## [Your assignment]
Could you transcribe each record below exactly as written, setting the pictures aside?

## [Records for the exercise]
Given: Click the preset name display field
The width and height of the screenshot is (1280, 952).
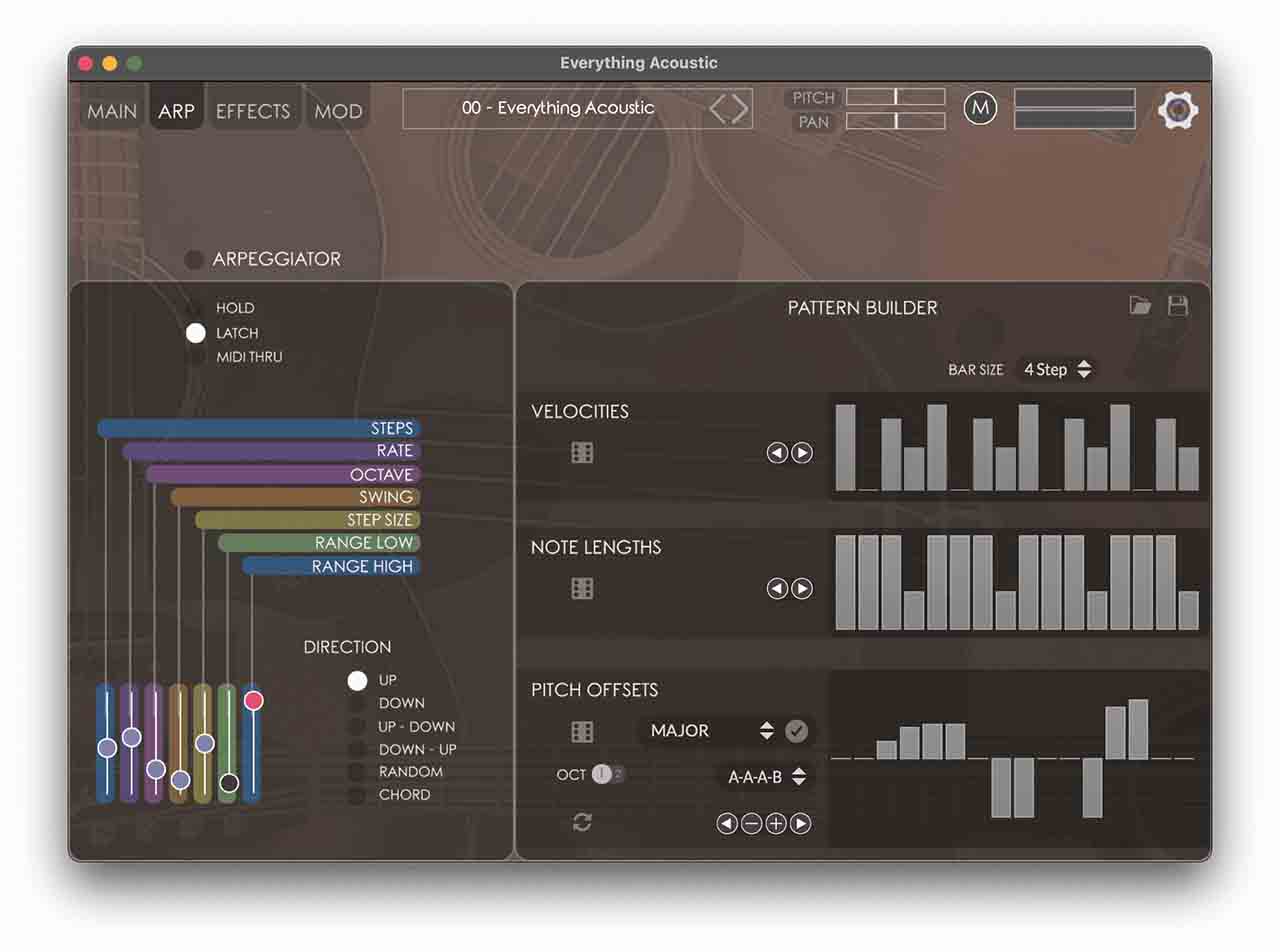Looking at the screenshot, I should (x=558, y=108).
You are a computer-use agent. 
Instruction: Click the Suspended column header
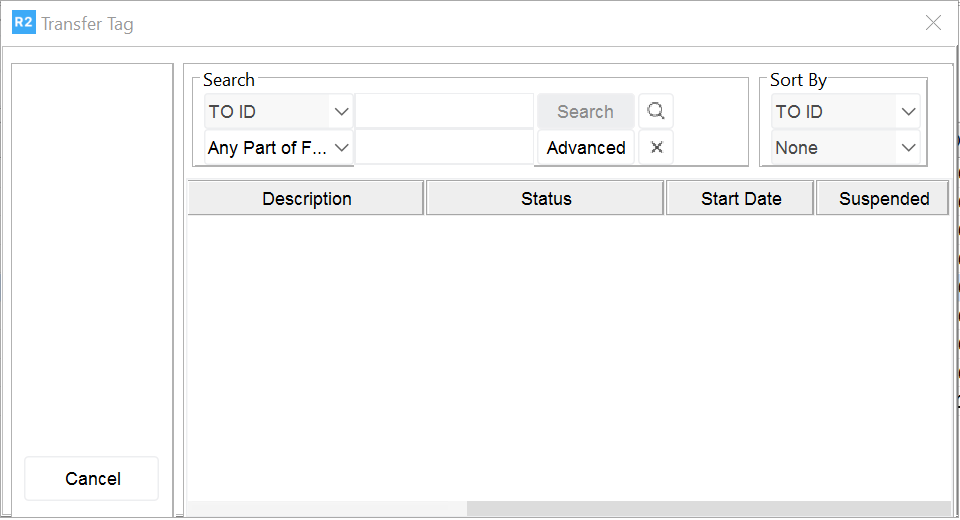tap(883, 198)
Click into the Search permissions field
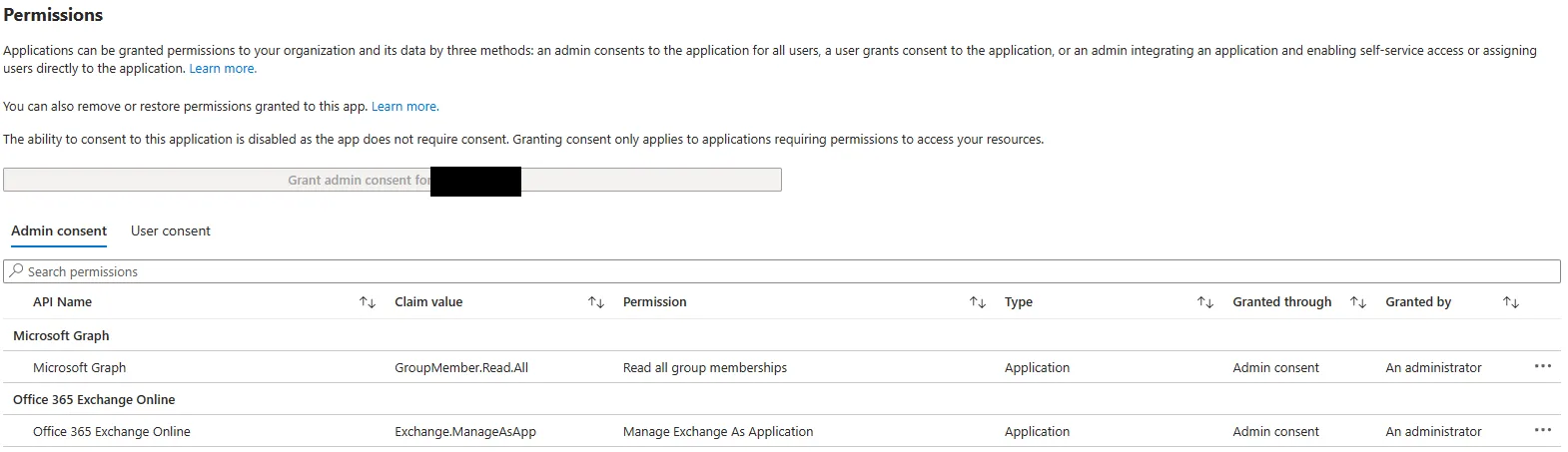 (779, 271)
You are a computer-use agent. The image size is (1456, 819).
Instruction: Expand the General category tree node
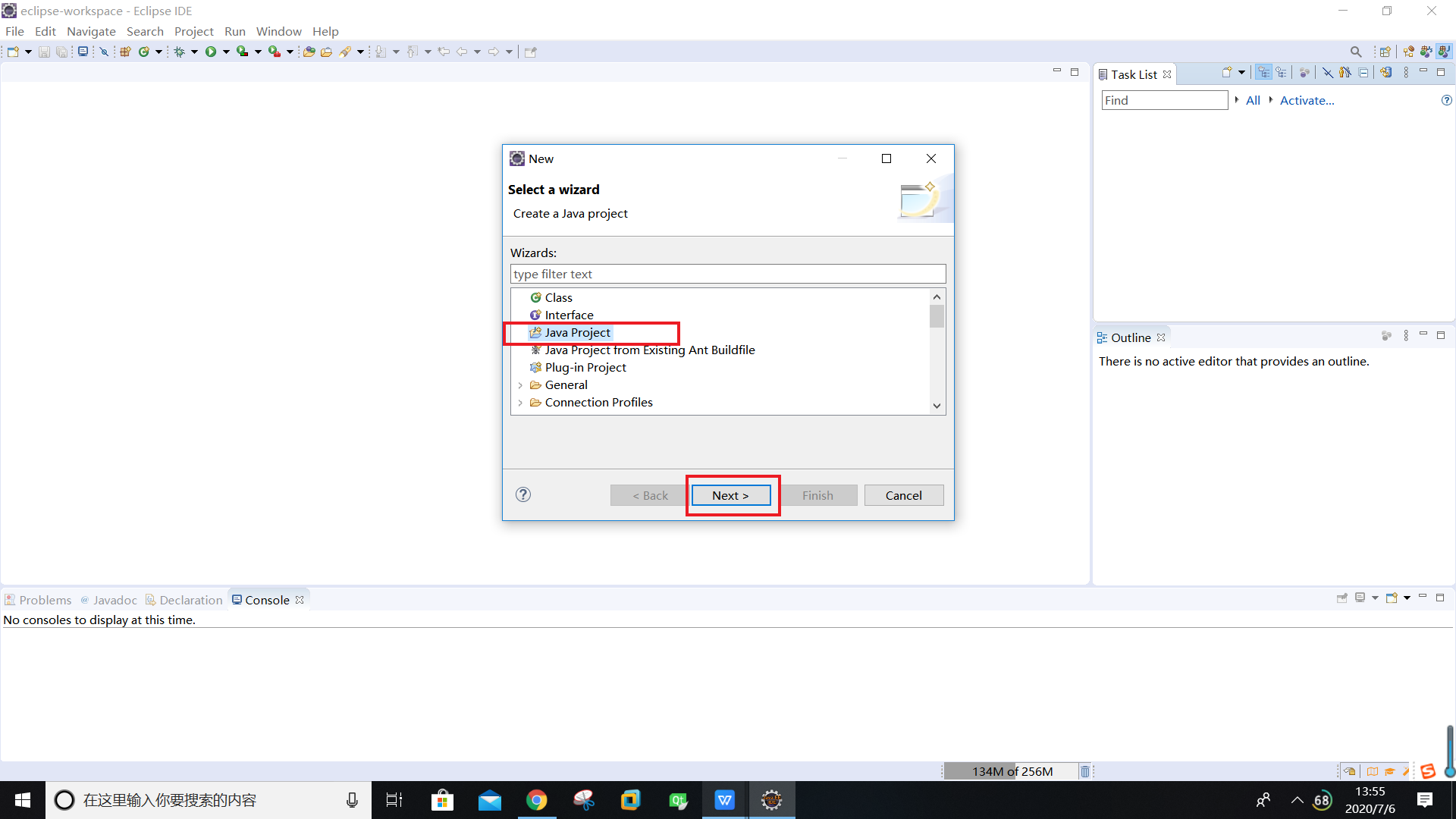click(521, 384)
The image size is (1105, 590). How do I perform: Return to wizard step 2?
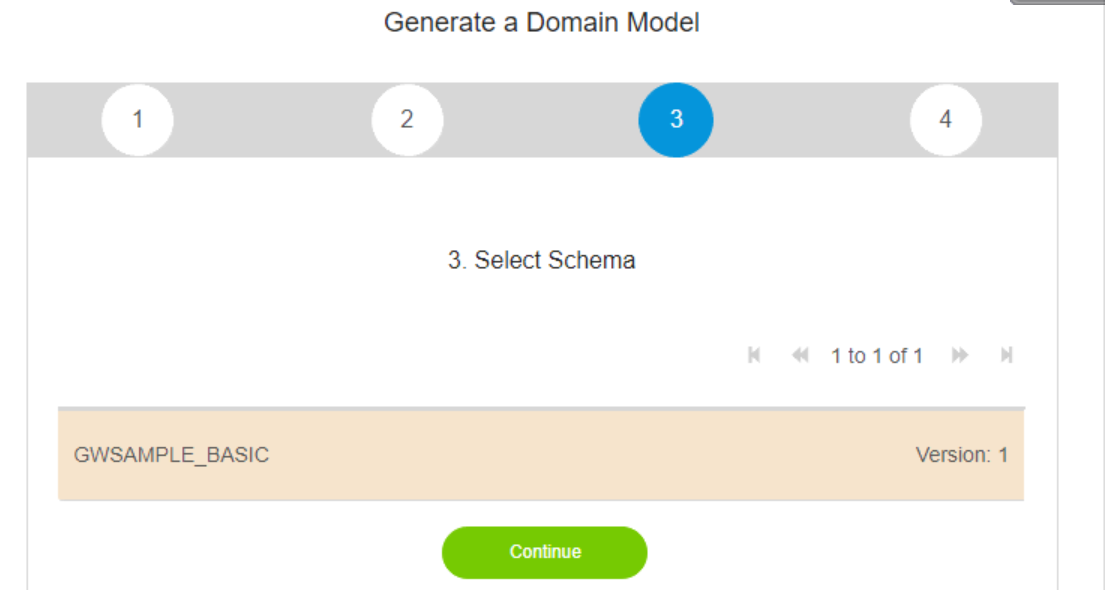pos(407,119)
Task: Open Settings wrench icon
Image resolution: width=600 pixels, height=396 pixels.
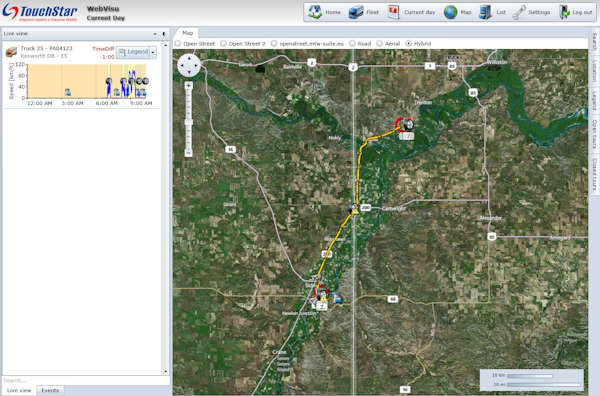Action: 519,12
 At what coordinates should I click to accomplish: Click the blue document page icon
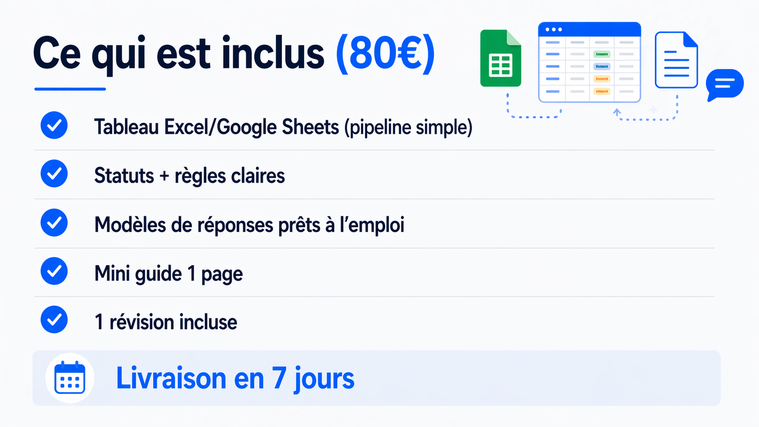[x=676, y=59]
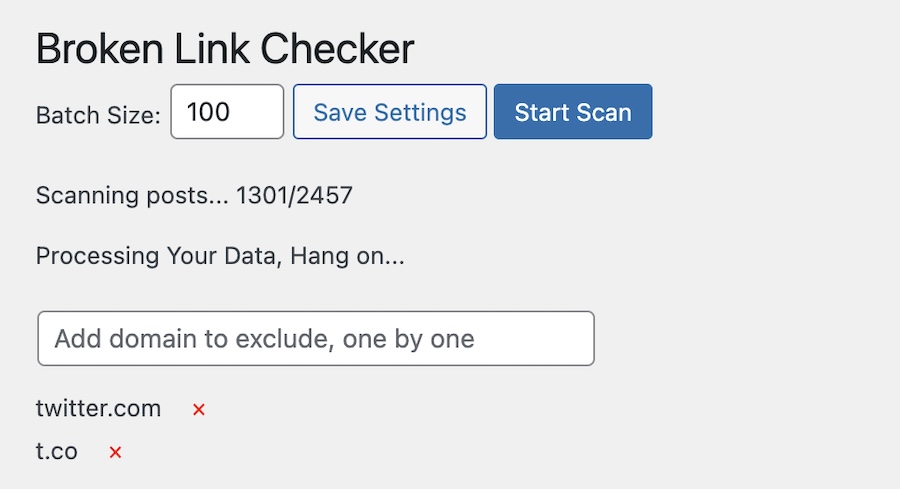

## [Written answer]
Given: Click the preset name display field
The width and height of the screenshot is (1280, 952).
Looking at the screenshot, I should (x=558, y=108).
You are a computer-use agent. 
Instruction: Click the Suspended column header
tap(883, 198)
Click into the Search permissions field
 (779, 271)
You are a computer-use agent. The image size is (1456, 819).
Instruction: Expand the General category tree node
click(521, 384)
The image size is (1105, 590). How do I perform: Return to wizard step 2?
pos(407,119)
Task: Open Settings wrench icon
Image resolution: width=600 pixels, height=396 pixels.
Action: 519,12
 At what coordinates should I click to accomplish: Click the blue document page icon
[x=676, y=59]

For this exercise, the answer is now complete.